**Prompt**
All lines in the data bearing the string "coordinates" should be identified and copied.

Stored data entries:
• • • •
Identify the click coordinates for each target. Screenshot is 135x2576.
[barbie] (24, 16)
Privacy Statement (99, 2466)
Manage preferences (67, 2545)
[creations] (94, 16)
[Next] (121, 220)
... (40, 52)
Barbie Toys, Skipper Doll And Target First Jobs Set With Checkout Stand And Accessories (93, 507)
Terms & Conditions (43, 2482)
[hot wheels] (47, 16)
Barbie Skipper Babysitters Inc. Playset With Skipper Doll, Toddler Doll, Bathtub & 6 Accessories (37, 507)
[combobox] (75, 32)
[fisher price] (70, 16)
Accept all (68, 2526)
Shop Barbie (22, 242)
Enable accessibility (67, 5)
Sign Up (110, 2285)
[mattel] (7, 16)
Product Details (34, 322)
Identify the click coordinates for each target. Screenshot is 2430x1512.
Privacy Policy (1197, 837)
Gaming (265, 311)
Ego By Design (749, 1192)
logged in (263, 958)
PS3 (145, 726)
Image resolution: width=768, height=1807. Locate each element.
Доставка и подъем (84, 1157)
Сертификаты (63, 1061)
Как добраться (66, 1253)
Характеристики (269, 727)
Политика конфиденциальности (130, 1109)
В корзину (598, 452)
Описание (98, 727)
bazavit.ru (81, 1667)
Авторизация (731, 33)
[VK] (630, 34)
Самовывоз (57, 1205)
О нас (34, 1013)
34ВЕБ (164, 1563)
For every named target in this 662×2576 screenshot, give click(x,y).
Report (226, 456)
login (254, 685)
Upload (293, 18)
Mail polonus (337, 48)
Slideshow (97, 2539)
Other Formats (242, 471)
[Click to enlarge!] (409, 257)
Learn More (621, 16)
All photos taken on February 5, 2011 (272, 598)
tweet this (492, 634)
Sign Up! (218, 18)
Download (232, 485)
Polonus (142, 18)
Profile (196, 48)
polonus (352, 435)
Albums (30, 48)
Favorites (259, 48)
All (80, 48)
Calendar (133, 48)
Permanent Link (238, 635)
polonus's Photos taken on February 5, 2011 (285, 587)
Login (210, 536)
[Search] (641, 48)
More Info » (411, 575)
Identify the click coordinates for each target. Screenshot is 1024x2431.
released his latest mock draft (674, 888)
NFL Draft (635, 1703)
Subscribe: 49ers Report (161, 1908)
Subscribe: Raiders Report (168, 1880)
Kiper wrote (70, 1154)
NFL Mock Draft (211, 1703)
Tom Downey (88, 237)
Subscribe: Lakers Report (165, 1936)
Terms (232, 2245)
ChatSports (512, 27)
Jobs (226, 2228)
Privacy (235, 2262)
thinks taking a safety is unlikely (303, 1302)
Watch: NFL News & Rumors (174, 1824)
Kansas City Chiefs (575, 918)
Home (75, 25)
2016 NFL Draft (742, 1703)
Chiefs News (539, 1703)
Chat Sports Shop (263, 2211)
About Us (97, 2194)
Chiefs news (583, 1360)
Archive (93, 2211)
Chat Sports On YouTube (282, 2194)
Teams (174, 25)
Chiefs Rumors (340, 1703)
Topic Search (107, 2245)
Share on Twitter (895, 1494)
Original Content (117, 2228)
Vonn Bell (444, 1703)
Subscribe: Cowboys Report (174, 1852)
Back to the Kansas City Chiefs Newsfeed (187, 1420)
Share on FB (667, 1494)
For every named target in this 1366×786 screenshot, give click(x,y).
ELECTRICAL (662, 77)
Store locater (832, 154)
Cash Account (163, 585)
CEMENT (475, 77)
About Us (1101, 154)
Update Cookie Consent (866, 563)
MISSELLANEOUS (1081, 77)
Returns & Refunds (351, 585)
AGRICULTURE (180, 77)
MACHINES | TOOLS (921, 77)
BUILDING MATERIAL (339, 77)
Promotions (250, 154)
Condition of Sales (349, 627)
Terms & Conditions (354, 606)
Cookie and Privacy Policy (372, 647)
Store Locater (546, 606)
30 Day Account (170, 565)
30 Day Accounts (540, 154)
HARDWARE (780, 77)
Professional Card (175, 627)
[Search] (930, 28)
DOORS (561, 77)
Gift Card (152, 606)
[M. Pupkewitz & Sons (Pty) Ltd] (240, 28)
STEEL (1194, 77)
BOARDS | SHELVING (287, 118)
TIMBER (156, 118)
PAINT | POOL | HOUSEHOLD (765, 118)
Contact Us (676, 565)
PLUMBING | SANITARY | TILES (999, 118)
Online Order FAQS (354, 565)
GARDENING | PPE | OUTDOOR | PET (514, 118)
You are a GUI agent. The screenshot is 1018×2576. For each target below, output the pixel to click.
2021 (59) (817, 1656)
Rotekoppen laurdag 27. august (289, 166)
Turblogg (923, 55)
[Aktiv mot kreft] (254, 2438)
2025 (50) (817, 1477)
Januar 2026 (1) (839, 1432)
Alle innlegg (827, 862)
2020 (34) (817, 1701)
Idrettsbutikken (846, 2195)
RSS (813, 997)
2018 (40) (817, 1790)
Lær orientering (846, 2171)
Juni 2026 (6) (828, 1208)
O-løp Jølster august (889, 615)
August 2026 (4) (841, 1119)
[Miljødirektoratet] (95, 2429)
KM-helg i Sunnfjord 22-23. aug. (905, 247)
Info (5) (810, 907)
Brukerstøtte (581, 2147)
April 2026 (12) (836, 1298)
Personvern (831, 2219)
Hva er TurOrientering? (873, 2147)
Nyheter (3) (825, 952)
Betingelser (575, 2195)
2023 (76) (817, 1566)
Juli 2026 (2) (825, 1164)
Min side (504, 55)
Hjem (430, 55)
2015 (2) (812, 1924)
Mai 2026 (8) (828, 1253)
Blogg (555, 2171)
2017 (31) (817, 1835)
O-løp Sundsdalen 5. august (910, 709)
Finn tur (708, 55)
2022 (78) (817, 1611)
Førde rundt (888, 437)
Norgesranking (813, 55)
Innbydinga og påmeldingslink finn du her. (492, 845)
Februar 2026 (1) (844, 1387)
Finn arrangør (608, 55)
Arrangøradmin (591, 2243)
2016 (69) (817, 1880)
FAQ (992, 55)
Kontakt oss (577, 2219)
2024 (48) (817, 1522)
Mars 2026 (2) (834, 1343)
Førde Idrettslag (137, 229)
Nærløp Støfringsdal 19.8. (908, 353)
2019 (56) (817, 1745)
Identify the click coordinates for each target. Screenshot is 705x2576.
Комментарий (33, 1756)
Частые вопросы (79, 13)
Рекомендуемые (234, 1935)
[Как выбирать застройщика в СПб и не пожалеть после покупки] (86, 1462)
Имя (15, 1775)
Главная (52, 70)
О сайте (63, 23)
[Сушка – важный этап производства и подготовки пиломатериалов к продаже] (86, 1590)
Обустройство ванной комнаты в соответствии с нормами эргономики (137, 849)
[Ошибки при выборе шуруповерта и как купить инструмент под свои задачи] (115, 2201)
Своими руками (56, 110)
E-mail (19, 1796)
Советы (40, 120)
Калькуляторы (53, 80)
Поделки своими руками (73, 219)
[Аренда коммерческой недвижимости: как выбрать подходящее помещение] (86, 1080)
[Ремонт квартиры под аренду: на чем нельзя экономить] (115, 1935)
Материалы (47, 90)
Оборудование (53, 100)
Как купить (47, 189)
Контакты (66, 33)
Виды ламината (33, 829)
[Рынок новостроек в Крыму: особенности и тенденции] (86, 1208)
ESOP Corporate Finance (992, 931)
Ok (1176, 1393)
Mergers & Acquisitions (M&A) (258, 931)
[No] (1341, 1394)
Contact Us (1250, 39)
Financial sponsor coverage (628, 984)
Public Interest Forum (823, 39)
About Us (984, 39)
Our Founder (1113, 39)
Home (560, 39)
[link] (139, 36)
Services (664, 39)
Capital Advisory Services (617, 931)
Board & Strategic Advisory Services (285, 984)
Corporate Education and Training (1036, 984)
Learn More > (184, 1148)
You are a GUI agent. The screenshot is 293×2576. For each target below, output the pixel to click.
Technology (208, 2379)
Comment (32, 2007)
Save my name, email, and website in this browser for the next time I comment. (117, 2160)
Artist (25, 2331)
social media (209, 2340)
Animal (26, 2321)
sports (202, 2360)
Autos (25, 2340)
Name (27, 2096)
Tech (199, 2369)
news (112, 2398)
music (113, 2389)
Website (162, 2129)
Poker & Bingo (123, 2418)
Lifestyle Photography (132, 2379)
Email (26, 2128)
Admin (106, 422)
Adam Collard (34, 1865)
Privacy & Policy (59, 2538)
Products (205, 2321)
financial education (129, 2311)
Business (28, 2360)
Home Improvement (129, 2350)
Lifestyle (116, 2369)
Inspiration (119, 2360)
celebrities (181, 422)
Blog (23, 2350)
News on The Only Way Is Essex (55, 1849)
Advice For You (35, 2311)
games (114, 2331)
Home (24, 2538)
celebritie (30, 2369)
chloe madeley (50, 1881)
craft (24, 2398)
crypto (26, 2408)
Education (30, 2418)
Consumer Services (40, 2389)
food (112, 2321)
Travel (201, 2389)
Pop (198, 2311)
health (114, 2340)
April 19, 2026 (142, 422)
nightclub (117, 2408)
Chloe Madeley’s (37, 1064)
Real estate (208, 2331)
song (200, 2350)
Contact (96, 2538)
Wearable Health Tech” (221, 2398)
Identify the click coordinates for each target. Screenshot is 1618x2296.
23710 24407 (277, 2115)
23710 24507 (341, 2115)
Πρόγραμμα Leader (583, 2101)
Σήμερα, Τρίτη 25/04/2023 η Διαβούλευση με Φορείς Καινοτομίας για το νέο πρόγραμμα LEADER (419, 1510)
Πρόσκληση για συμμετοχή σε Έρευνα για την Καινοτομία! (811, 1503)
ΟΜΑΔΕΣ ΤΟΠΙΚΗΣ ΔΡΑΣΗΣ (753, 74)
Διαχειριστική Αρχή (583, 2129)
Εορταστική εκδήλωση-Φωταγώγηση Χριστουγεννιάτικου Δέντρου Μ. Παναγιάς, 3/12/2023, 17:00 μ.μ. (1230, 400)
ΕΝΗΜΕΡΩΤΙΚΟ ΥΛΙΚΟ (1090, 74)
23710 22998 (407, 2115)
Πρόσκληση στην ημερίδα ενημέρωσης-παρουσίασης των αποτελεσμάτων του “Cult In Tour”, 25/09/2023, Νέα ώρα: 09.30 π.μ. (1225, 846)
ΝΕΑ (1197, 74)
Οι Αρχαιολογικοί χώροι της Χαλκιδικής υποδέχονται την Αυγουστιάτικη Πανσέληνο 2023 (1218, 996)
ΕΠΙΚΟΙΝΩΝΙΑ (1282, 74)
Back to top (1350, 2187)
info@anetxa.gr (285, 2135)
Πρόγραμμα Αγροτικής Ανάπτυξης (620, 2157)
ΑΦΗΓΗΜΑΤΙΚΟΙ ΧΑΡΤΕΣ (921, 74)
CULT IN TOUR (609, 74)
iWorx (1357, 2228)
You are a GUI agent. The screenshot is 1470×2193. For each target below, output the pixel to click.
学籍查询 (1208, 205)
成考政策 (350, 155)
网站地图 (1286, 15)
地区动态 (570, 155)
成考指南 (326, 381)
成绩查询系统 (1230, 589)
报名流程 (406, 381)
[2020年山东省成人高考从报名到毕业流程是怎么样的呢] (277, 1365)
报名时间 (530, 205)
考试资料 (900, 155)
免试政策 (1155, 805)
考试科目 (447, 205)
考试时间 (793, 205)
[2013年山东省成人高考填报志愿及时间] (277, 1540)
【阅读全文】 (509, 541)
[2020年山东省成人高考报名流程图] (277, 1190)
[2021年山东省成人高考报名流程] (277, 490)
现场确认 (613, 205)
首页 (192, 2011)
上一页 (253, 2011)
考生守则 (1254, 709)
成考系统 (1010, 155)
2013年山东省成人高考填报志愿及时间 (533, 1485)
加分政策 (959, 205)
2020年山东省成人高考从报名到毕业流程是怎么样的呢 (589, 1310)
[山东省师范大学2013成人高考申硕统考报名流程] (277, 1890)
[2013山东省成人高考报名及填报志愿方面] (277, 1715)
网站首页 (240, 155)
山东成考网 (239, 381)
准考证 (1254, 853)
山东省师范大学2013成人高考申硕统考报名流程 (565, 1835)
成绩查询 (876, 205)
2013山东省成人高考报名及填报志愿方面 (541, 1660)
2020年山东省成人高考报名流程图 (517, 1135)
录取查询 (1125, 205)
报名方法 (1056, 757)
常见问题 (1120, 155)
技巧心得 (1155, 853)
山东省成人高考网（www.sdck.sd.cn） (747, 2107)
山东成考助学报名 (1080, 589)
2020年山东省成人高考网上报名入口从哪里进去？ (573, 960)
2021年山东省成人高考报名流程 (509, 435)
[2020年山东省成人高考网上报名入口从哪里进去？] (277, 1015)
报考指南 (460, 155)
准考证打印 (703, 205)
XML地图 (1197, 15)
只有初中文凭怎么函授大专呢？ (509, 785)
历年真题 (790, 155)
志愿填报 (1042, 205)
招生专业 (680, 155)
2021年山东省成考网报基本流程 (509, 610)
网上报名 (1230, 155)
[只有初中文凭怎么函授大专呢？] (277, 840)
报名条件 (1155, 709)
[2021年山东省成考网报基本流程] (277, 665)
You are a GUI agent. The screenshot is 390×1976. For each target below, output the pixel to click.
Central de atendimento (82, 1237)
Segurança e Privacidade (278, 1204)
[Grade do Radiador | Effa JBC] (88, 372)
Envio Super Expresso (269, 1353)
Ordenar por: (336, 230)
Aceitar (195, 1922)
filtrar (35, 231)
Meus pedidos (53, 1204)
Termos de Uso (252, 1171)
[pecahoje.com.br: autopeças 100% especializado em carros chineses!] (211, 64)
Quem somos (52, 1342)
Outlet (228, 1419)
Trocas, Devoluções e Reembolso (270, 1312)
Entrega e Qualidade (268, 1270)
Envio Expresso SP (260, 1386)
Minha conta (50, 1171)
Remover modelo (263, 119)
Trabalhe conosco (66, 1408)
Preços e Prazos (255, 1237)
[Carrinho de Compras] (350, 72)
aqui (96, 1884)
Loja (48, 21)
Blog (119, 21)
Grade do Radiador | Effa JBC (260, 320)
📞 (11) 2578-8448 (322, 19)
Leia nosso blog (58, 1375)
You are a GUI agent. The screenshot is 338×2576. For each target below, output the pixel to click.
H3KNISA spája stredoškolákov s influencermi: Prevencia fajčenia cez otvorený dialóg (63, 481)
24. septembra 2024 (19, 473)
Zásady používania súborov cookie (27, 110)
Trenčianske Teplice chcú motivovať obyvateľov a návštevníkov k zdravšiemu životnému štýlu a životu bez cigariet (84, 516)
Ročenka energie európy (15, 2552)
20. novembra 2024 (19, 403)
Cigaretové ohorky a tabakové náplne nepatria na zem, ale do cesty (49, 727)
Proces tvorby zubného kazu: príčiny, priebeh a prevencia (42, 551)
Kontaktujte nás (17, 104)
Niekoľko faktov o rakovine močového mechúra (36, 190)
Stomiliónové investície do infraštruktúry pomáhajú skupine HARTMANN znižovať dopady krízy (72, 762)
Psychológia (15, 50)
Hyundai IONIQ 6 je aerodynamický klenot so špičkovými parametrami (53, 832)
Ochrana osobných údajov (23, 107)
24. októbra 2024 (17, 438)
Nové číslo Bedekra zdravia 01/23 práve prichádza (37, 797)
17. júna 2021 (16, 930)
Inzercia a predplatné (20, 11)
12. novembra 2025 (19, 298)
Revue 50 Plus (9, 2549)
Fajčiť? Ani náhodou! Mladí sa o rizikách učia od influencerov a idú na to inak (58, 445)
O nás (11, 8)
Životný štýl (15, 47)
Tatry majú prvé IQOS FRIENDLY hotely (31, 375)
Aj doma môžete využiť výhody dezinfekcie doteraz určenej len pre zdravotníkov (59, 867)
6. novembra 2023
• • • •
**Written answer**
Identify the click coordinates for each target. Screenshot is 135x2576.
Identify the click coordinates for each target. Screenshot is 2430x1512.
Identify the click coordinates for each target. Screenshot is 1024x2431.
Identify the click coordinates for each target. Screenshot is 705x2576.
Identify the click coordinates for each target. Screenshot is 1618x2296.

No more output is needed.